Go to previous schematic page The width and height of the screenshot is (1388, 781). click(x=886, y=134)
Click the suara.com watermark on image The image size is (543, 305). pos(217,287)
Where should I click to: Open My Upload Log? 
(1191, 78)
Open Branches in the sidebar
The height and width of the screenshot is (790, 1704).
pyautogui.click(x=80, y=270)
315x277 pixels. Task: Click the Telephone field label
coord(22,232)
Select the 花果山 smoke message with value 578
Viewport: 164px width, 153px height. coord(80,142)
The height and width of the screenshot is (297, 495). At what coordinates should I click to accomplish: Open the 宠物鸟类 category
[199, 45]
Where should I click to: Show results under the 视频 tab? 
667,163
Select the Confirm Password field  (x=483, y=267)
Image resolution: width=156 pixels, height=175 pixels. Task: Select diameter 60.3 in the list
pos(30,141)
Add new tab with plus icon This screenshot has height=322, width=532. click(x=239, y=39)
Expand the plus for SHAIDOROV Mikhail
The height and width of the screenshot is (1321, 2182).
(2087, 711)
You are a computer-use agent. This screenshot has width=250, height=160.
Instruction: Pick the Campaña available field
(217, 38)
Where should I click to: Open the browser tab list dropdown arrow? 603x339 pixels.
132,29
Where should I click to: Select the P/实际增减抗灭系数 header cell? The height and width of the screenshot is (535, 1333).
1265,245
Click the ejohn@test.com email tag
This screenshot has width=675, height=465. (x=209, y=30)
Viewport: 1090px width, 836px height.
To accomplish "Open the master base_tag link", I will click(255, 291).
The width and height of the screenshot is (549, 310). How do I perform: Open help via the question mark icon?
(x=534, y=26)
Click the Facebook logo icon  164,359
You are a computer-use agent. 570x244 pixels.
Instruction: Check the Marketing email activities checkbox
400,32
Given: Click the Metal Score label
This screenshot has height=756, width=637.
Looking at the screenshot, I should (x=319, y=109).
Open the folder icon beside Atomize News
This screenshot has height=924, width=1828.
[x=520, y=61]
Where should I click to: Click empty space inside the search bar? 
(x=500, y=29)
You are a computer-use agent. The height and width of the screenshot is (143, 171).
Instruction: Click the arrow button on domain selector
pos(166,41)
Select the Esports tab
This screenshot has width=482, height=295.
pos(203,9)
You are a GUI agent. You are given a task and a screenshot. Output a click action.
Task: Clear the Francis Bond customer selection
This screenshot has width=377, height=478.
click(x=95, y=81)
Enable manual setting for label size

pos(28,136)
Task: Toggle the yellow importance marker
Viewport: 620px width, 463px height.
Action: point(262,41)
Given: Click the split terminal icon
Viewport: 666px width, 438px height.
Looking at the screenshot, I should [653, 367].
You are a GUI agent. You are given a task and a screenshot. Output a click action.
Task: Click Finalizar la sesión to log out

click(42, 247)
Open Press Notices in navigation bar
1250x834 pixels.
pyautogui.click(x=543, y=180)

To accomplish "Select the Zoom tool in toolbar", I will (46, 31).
* * * *
## WORK TASK
Each line from the beginning of the entries to the line with "Click the suara.com" must be repeated exactly, with both end lines kept and no other lines given.

## EXERCISE RESPONSE
Go to previous schematic page The width and height of the screenshot is (1388, 781). click(x=886, y=134)
Click the suara.com watermark on image The image size is (543, 305). pos(217,287)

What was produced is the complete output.